With Scott Brown’s victory still echoing throughout the blogosphere, it’s easy to forget that, as Yogi Berra so famously noted, “it ain’t over til it’s over.” Speaker Pelosi and the White House aren’t conceding anything, and still seem determined to ram the Senate bill through Congress at all costs.

So if they are determined to pass a bad bill, we need to keep reminding people just how bad the bill is. Take the recent union carve-out from the Cadillac Tax. As my colleague Steve Malanga points out in his Real Clear Markets piece today, this turns health reform into a “conspiracy against taxpayers.”

The health care deal, then, represents an unprecedented victory for public sector unions, and the deal shows where the next front in the growing battle between taxpayers and those who devour tax revenues will be fought. The burden these outsized public worker salaries and benefits costs have placed on government budgets everywhere has sparked a crisis and a search for new revenues. By exempting public employees from a significant revenue raiser, Washington has pointed the way. Expect more creative deals at the state and local level where government workers will be relieved of paying new taxes or otherwise have their tax obligations subsidized.

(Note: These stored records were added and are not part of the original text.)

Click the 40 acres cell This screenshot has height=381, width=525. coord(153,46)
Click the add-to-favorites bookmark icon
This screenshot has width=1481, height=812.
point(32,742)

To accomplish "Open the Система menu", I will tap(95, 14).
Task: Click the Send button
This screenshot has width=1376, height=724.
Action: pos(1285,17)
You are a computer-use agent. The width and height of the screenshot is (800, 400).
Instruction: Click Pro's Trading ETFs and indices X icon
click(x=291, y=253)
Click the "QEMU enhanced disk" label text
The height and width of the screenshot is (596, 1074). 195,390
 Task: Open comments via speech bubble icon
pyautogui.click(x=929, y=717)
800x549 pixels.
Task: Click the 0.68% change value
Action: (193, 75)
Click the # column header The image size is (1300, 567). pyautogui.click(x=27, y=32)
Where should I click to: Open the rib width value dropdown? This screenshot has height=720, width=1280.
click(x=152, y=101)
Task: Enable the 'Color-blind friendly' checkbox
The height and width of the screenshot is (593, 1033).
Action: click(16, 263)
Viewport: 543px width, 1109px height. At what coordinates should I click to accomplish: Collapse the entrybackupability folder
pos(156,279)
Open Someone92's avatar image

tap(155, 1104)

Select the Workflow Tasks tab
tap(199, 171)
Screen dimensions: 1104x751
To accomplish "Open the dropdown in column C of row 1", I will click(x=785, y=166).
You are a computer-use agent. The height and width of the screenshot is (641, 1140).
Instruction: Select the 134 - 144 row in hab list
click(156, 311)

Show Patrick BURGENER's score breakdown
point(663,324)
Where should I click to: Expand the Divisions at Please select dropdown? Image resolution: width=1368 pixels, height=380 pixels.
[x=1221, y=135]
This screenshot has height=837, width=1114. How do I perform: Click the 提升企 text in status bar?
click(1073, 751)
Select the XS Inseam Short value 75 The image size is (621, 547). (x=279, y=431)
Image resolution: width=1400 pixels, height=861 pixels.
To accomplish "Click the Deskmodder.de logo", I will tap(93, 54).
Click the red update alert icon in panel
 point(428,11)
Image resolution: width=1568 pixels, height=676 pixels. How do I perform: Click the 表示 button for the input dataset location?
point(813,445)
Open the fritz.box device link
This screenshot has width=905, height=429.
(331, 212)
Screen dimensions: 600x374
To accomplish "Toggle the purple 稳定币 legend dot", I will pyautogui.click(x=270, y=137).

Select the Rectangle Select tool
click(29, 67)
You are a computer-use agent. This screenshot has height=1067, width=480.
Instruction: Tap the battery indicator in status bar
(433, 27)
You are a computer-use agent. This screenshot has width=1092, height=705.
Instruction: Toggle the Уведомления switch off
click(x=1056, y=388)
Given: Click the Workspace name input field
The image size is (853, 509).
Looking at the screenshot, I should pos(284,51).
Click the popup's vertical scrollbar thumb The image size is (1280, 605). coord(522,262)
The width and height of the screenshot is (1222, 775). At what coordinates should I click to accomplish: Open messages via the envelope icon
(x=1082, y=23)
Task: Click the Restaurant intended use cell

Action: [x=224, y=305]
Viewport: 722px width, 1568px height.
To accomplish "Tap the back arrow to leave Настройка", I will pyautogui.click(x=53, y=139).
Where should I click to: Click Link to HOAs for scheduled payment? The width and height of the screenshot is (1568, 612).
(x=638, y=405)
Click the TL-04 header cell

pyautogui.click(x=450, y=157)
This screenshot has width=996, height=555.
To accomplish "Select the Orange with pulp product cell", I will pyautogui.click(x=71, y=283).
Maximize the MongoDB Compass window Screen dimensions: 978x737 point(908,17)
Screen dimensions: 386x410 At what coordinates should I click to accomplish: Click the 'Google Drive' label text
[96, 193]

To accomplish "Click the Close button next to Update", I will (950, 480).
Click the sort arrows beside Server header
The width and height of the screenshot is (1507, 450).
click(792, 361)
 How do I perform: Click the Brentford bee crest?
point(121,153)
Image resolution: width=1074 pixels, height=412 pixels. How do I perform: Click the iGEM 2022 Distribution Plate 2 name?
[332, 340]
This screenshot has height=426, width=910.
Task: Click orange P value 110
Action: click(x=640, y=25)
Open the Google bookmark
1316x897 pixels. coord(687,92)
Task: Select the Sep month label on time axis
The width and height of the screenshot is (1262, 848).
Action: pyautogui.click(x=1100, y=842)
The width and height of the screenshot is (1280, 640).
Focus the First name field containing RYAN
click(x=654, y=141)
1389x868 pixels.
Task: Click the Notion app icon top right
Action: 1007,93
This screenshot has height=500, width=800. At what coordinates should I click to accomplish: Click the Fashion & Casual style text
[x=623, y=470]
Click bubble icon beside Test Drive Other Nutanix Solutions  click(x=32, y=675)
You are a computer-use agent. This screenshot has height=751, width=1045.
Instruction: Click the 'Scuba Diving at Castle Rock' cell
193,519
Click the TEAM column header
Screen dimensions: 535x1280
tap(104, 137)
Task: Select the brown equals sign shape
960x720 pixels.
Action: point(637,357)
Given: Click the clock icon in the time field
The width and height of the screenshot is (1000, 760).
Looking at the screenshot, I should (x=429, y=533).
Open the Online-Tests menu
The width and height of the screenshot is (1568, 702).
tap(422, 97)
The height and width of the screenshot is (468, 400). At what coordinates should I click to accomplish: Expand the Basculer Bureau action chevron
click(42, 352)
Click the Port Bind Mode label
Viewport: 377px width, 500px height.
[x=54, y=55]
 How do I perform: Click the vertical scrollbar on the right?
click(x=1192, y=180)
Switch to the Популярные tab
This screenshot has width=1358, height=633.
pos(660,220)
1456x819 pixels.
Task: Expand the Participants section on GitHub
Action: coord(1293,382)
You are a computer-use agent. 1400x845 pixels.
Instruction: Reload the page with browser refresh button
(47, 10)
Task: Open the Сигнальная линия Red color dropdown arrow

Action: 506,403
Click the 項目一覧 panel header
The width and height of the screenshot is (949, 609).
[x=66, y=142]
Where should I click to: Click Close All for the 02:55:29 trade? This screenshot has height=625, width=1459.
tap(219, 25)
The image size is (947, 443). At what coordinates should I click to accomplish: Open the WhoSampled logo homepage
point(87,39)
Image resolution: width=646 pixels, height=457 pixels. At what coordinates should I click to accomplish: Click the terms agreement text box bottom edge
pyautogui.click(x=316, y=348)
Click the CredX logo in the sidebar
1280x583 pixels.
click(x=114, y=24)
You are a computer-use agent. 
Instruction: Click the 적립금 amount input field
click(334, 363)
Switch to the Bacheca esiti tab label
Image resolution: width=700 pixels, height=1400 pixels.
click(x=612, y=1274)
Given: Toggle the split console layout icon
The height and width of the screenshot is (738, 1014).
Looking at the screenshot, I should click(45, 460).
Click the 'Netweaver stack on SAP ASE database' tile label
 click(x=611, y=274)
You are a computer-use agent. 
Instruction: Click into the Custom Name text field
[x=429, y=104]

These “union rules” are just a small taste of windfall of political patronage that will come from the Democrat’s legislation — and the eternal lobbying frenzy that will follow, distorting health-care markets even more than they already are.

Brown’s win, however, is encouraging because it shows that if Obamacare isn’t popular in Massachusetts, it isn’t likely to be very popular anywhere else. Even if Democrats win the Obamacare battle — by ignoring the transparent will of the voters – they are likely to lose the war over health reform.